Am dritten Tag nach dem Mord stand nach der Schule plötzlich Nica vor Yanko, die bislang kaum je mit ihm geredet hatte, und raunte ihm zu: »Komm in einer Stunde zu den Schleierfällen. Bitte.«
Yanko war so überrumpelt, dass er nichts zu erwidern wusste. Er starrte sie einfach nur an.
Ihre großen Augen blickten ihn flehend an.

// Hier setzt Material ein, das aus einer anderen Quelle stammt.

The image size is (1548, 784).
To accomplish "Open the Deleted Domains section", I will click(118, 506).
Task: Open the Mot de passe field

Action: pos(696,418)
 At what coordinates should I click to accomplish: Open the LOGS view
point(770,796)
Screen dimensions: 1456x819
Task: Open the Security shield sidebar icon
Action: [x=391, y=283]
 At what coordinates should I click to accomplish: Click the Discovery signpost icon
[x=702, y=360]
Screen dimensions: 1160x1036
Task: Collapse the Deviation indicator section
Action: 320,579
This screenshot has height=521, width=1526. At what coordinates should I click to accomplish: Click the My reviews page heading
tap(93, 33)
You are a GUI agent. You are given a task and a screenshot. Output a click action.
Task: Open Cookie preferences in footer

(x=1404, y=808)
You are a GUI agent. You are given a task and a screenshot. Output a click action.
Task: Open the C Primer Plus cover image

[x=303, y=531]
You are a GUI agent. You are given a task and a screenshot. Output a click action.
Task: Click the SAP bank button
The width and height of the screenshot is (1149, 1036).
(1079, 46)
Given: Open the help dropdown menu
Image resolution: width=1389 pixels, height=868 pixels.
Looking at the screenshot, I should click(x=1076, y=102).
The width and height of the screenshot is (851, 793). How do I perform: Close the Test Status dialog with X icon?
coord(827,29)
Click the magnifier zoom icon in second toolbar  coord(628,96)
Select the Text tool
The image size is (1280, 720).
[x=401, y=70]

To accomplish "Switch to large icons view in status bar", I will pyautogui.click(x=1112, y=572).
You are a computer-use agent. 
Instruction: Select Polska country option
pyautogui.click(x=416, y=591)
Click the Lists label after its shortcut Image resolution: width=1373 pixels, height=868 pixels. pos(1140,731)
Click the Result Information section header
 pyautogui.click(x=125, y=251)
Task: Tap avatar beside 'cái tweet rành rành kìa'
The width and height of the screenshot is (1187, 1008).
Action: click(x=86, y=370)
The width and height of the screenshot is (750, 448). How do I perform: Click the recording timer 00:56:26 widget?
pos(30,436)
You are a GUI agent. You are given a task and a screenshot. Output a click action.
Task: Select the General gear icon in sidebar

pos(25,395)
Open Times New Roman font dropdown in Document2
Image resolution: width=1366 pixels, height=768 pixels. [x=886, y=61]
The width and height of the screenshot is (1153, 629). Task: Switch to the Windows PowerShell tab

»Ach, du bist so ein Idiot, Yanko«, rief sie dann laut aus, damit die Umstehenden es hören konnten. Dabei sah sie ihn jedoch noch einmal bittend an. Dann warf sie die Hände in die Luft und lief kopfschüttelnd zu ihren Freundinnen, mit denen sie die Straße hinablief, ohne sich noch einmal umzudrehen.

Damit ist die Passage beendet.